If there's 50% antifreeze in 20 gallons of solution... how many gallons of antifreeze is there? Then, how many gallons overall need to exist for that # of gallons to equal 30%?
 
Pengwuino said:
Well think about it, don't be fooled by numbers and percentages :D.

If there's 50% antifreeze in 20 gallons of solution... how many gallons of antifreeze is there? Then, how many gallons overall need to exist for that # of gallons to equal 30%?


Hmm... still having trouble... :confused:
 
wow here is one where i actually think i can help

Part A: here's a quick tip for figuring it out.

(10gallons of antifreeze)/(20gallons of water-antifreeze solution) = a 50% solution.

so if i wanted to make that 10 gallons of anti freeze only 30% of the solution i would have to add more water to the mixture. So you might have to add X number of gallons to the mixture. Make an equation that shows adding X number of gallons to the mixture and then make that equation equal to X.
 
TheTonik said:
For the love of God I need some help... Here is the question:

How much water should be added to 20 gallons of a solution that is 50% antifreeze in order to get a mixture that is 30% antifreeze?

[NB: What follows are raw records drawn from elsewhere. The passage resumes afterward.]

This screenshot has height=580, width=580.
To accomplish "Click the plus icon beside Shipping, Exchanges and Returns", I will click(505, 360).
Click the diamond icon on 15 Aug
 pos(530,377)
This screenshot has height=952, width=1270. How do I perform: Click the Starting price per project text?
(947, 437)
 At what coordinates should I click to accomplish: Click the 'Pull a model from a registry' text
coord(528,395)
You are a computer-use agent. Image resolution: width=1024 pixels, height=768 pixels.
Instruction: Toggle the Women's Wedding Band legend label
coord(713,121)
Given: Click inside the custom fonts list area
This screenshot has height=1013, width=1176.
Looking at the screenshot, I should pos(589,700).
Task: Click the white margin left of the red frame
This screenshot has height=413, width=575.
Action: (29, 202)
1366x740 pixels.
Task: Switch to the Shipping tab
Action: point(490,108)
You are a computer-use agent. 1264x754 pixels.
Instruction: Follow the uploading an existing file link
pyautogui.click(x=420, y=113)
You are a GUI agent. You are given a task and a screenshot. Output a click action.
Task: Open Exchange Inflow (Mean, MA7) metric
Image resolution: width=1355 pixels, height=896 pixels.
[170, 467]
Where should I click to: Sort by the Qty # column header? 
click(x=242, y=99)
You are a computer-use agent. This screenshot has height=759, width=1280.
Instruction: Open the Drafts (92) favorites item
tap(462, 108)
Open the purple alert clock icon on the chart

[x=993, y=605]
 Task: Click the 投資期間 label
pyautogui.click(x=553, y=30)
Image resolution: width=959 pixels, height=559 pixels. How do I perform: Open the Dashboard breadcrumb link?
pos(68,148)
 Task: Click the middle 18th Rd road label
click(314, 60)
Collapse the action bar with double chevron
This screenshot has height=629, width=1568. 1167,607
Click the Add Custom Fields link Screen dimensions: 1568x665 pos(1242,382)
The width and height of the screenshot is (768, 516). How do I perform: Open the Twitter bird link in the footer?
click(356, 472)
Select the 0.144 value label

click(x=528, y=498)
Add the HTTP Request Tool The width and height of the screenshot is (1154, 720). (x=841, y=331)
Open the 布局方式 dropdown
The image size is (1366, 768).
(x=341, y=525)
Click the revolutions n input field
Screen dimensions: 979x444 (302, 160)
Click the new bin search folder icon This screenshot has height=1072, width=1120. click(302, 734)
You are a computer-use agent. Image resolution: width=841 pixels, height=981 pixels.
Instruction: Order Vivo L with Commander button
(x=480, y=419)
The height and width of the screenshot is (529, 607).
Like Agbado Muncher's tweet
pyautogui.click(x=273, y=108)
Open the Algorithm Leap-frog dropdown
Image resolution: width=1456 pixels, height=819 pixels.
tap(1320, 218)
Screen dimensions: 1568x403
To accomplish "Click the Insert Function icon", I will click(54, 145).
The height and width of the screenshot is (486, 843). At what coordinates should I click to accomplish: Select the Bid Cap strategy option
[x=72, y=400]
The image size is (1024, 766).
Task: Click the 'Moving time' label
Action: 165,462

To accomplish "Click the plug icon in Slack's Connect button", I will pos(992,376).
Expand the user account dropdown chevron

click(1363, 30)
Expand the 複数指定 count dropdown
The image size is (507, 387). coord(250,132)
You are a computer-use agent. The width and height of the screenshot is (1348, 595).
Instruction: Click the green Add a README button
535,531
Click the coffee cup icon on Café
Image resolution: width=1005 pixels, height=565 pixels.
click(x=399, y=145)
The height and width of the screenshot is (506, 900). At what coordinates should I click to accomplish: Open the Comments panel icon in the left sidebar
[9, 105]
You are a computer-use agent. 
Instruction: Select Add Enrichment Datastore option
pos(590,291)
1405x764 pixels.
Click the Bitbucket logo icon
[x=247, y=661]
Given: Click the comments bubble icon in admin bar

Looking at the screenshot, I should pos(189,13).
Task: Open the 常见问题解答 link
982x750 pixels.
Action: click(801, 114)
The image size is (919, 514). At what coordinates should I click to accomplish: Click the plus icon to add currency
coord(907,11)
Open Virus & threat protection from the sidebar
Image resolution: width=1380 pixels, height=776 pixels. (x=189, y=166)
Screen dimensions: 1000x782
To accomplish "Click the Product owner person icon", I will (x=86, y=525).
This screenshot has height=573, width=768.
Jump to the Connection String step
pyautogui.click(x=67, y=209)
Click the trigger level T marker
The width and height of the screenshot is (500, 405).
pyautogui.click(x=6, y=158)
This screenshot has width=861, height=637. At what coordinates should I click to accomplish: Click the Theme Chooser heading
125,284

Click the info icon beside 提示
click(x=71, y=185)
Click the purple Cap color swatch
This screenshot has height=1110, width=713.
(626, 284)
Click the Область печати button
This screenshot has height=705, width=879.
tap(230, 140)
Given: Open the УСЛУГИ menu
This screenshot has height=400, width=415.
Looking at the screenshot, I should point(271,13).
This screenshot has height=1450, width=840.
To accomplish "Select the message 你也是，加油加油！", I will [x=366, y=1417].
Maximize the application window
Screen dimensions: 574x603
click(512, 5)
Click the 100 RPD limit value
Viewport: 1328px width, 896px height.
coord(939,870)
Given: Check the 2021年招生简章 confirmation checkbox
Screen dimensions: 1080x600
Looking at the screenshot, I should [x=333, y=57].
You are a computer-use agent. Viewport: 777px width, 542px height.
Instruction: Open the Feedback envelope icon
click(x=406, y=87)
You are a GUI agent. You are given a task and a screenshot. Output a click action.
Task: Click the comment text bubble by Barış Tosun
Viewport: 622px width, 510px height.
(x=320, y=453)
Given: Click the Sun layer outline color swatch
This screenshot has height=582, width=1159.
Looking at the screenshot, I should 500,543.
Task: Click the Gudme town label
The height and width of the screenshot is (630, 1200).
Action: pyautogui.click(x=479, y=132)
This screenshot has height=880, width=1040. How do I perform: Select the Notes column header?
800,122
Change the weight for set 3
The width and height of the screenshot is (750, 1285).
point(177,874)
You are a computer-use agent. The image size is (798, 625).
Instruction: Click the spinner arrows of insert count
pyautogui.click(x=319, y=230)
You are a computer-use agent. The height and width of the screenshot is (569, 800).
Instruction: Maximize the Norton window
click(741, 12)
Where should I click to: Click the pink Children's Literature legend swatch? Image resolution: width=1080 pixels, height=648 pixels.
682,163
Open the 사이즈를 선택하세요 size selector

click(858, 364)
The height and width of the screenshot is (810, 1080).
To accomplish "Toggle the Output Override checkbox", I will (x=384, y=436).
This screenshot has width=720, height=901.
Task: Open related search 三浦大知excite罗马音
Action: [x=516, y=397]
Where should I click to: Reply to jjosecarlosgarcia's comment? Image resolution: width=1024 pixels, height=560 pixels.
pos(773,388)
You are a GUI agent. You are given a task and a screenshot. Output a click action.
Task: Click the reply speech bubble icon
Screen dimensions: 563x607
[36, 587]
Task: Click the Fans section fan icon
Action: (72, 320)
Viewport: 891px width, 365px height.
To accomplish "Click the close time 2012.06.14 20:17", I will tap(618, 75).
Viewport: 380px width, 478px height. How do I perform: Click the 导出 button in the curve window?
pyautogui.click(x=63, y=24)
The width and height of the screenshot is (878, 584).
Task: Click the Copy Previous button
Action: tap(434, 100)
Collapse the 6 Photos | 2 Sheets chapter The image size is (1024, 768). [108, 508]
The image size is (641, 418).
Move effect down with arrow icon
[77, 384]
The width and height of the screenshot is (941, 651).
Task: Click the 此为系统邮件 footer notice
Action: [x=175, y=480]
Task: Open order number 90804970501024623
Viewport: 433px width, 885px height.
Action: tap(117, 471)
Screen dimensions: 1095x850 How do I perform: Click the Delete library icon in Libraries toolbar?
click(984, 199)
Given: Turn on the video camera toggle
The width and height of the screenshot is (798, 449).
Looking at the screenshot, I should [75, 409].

I came up with two answers but am not sure if either are correct: 7.5 gallons and 12 gallons.

Can anyone help me?
Denote antifr. as AF and water as WR. So you have 10 AF + 10 WR = 20gal. mixture with 50% AF

You want 10 AF + X WR = 33.3 gal mixture with 30% AF (we know this because 10/33.3 = 0.3)

X = 33.3 - 10 = 23.3

Need to add extra WR = 23.3 - 10 = 13.3 gal
 
(10/0.3) - 20

that's the answer!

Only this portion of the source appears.